Notes from

Mongrain, Steeve, David Oh, and Tanguy van Ypersele. 2023. “Tax Competition in the Presence of Profit Shifting.” Journal of Public Economics 224: 104940.

The popular view is that governments should crack down on tax avoidance by multinational corporations, but in practice, lax anti-profit-shift are common.

The authors argue that, under certain conditions, lax enforcement can increase equilibrium tax rates by favoring investments and attracting more firms to a country.

The main arguments Link to heading

The impact of profit shifting on equilibrium tax rates is ambiguous. While the popular view suggests that governments should crack down on tax avoidance by multinational corporations, lax anti-profit-shifting policies can actually increase equilibrium tax rates and countries’ well-being by favoring investments.

Equilibrium tax rates Link to heading

Equilibrium tax rates refer to the tax rates that result in a stable balance between the supply of and demand for investment in a given country. In other words, it is the tax rate at which the government can collect the desired amount of revenue while still maintaining an attractive investment environment.

Race to the top—strategic tax-setting effects Link to heading

This profit shifting reduces the tax base of high-tax countries, leading to a decrease in their tax revenue. In response, high-tax countries may try to counteract this revenue loss by increasing their tax rates.

Laxer enforcement with high tax rates: why? Link to heading

  1. The spillover benefits of investment can influence a government’s decision to allow some profit shifting to occur. When stricter enforcement chases firms away by increasing the effective tax rate, this leads to a loss not only in tax revenue but also in spillover benefits. When this effect is strong, lax enforcement can be welcomed.
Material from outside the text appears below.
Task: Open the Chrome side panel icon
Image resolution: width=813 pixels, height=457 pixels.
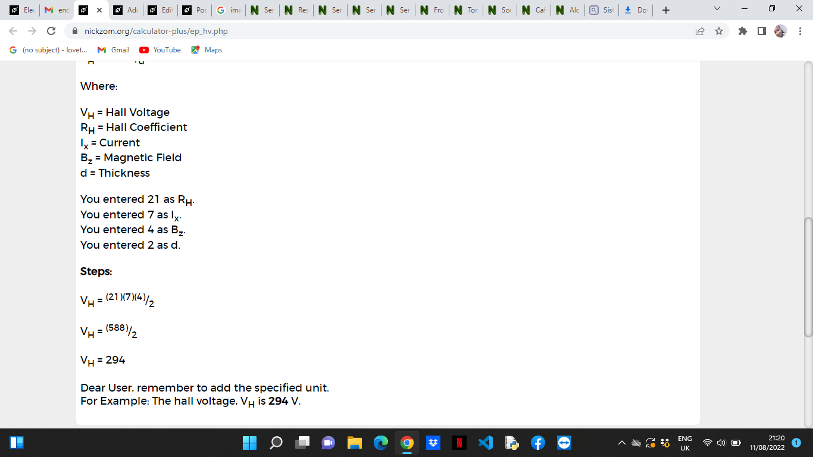Action: click(762, 31)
  2. The cost of enforcement relative to the total tax base can also influence a government’s decision. If the cost of enforcement is high relative to the tax base, then less than full enforcement may be optimal.

  3. The tax competition effect can also influence a government’s decision. A higher tax rate posted by the other country leads to an inflow of investment generating additional tax revenue and spillover benefits. If a decrease in enforcement promotes an increase in the tax rate by the other country, lax enforcement is again welcomed.
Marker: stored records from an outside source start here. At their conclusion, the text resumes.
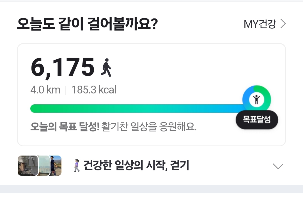The image size is (303, 202).
Task: Click the gray divider bar below the walking section
Action: 152,189
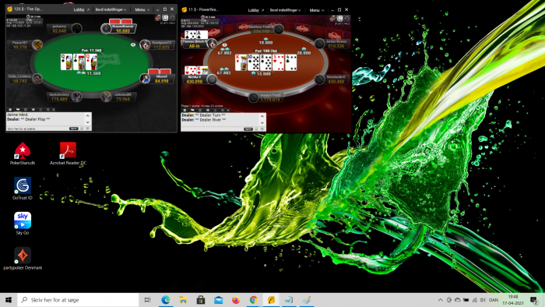
Task: Go to Lobby from the Powerfest table
Action: (255, 10)
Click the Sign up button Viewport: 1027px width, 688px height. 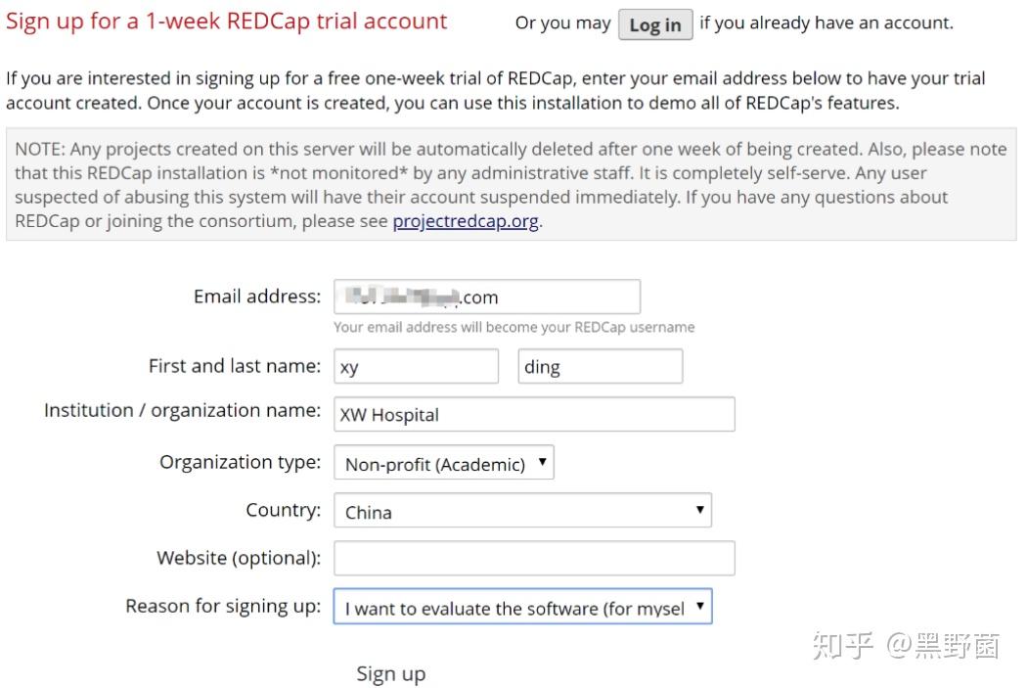pyautogui.click(x=390, y=673)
Contributions Link to heading

The main contribution of the paper to the theory of tax competition and profit-shifting is the development of a comprehensive model that considers all three channels of profit shifting simultaneously: tax-base erosion, capital allocation, and strategic tax-setting effects. This approach goes beyond the existing literature, which often focuses on only one or two of these channels. By incorporating all three channels, the paper provides a more holistic understanding of the dynamics and implications of profit shifting.

Additionally, the paper contributes to the understanding of why governments may prefer lenient profit-shifting controls. It identifies four elements that governments may consider when choosing the optimal level of enforcement, shedding light on the factors that influence a government’s decision to allow some profit shifting to occur.

Furthermore, the paper highlights the potential benefits associated with profit shifting, such as stimulating investments and allowing governments to fiscally discriminate between international firms and local firms. By considering these potential benefits, the paper adds nuance to the discussion on profit shifting and provides a more comprehensive picture of the forces at play.